本试剂盒可对丙型肝炎病毒抗体进行定性检测，检测时使用配套的抗-HCV弱阳性对照、抗-HCV阴性对照、抗-HCV阳性对照；检测时，抗-HCV弱阳性对照加2孔、抗-HCV阴性对照与抗-HCV阳性对照各加1孔进行实验。抗-HCV弱阳性对照、抗-HCV阴、阳对照及样本稀释液使用前需平衡至环境温度。

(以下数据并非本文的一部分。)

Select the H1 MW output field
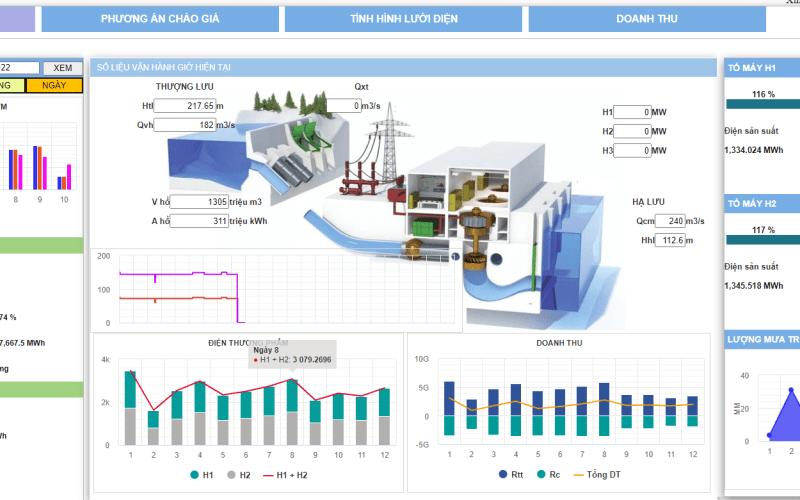 point(633,113)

1.样本预稀释：将样品用抗-HCV样品稀释液进行11倍稀释，并充分混匀(如将10μL样品加入100μL样品稀释液中)；

2.在反应孔中分别加入25μL稀释样品及抗-HCV弱阳性对照、抗-HCV阴性对照、抗-HCV阳性对照；

3.向各反应孔依次加入25μL试剂1和25μL试剂2；

4.放入光激化学发光分析仪器，由仪器自动操作，操作步骤包括如下A～F几个步骤：

A.振动

B.37℃温育15分钟

C.自动加入LiCA通用液175μL

D.37℃温育10分钟

E.激光照射微孔并计算每孔发光光子量

F.由软件计算S/CO值(待测样本光信号值与抗-HCV弱阳性对照光信号的比值)，并判定阴阳性。

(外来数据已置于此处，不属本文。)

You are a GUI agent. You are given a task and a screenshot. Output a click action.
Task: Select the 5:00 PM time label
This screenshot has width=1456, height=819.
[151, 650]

每次试验时均需加抗-HCV弱阳性对照、抗-HCV阴性对照、抗-HCV阳性对照，阴性对照的S/CO值应≤0.6，阳性对照的S/CO值应≥4，如结果异常，则本次试验结果不可信，需重复。

结果判定

S：待测样本光信号值；

CO：抗-HCV弱阳性对照光信号值(CUT OFF参考值)；

软件自动计算S/CO值，当S/CO<1时待测样品被判定为阴性，当S/CO≥1时待测样品被判定为阳性。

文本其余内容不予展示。